Throughout the retrospective, placards that explained how women’s roles in the shoe industry evolved over time drew me in more so than the actual shoes themselves, glittery and glamorous though they were.
No one had imparted to Beth Devine to the importance of maintaining ownership of one’s work. The narrative around my grandmother Stella read like plagiarism on the same topic. According to my father, his mother did plenty of the work for the shoe repair shop while Enrico also worked at National Tube. She had been an accomplished seamstress, according to one of her grandnieces. In reading the museum’s presentation about mass production and the paltry wages of women who sewed the piecework at home to be attached to the soles later at the factory, I saw so much of her and ached to know more of what she had accomplished.
The family business’ first name could have easily been Stella’s Shoes, which had a poetic sensibility to it. Instead, they went from the long descriptor to an unofficial Enrico and Sons, and finally Januzzi’s Shoes. The lore always focused on Enrico. But rarely did the name reference the work Stella put in before her death in 1974 when I was 8.
Throughout my early and late teens, I worked in inventory, filing customer cards, completing credit card transactions in triplicate and counting back change. I learned about layaways — and life. Sometimes, buying shoes came before milk. Sometimes, hiring women still meant the next store manager was the cousin, a first-born male.
In 1984, the brothers dissolved the original corporation and the work ethic, creativity, and love behind Januzzi’s Shoes was left to rot in a shop that became a vacant home for rats.
Back in the years when we were flush in shoes, friends who visited the pristine home my mother kept on Lincoln Street were asked (required) to remove their shoes. Entering through the back garage door, shoes were lined up — track cleats special-ordered in my size, sparkly heels, Converse shoes dyed to match softball team colors, or Life Stride saddle shoes for cheerleading that didn’t match the rest of the squad because they bought theirs elsewhere — like cars at the Indy 500.
We told the world who were with our shoes. We told the world who we weren’t.
Peering now through the plexiglass at the Stuart Weitzman Historic Collection, I longed for the smell of cobbler’s glue that clogged the air near the sewing machine where Grandpa repaired shoes. To take in the dusty scent of leather, of creamy silks and satins, and of burnt rubber. To witness in early morning, the sight of particles floating in the air from opening and closing shoeboxes and tissue paper, like moths drawn to light. Or Drug Mart perfumes wafting off ladies who squeezed their toes into something only an Italian designer could fashion but an American woman couldn’t wear. I shivered at the memory of my grandfather’s gruff voice, espousing the store’s success, but longed to hear Stella speak for herself.

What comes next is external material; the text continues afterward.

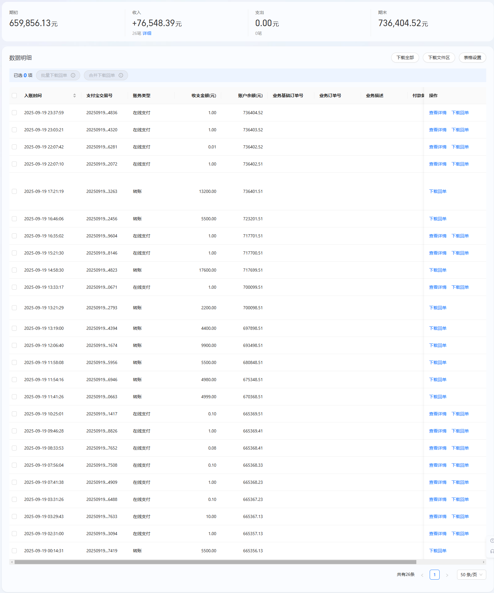Open the customer service headset icon

coord(492,551)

Shoes stood tall in light of our family’s triumphs, and their heels crumpled in our collapse. My dad drove my sister and I to work at one of the spin-off stores where we constantly lamented the selections made by management. When women ran this business, we always said, without reflecting on the fact that long ago, my grandmother already had.

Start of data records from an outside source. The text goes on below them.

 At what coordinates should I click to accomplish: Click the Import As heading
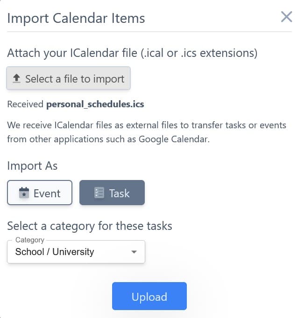(x=32, y=166)
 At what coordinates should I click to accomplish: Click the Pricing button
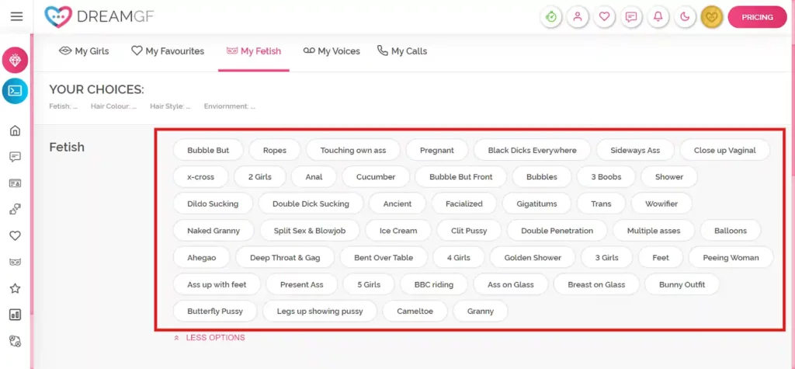click(757, 17)
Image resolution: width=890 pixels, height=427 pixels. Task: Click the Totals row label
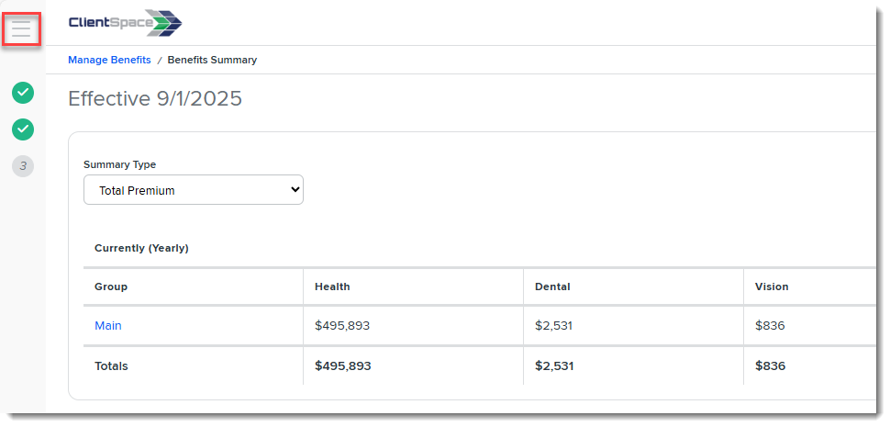tap(111, 365)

Greed and family politics prevented us from proving ourselves. Beth Levine should have hung her name on the door. Stella too.
Walking home after viewing the collection, my purple Nike trail runners, which I had decided to wear instead of suede boots, squished as I crossed puddled sidewalks.
When the pandemic is over, I want to dress up again, wear my sleek, rusted red slides, the color of a hot Amalfi sun, with creme sequins attached to the toe strap and a shimmering satin lining the sole.
I’ll wear heels to appear taller than actual size. And run through the streets telling mere strangers, “Love the shoes!” I’ll buy myself a pair of fancy boudoir slippers with ribbons and sing an altered rendition of the radio jingle, just for Stella’s sake, to let her know the revolution is on.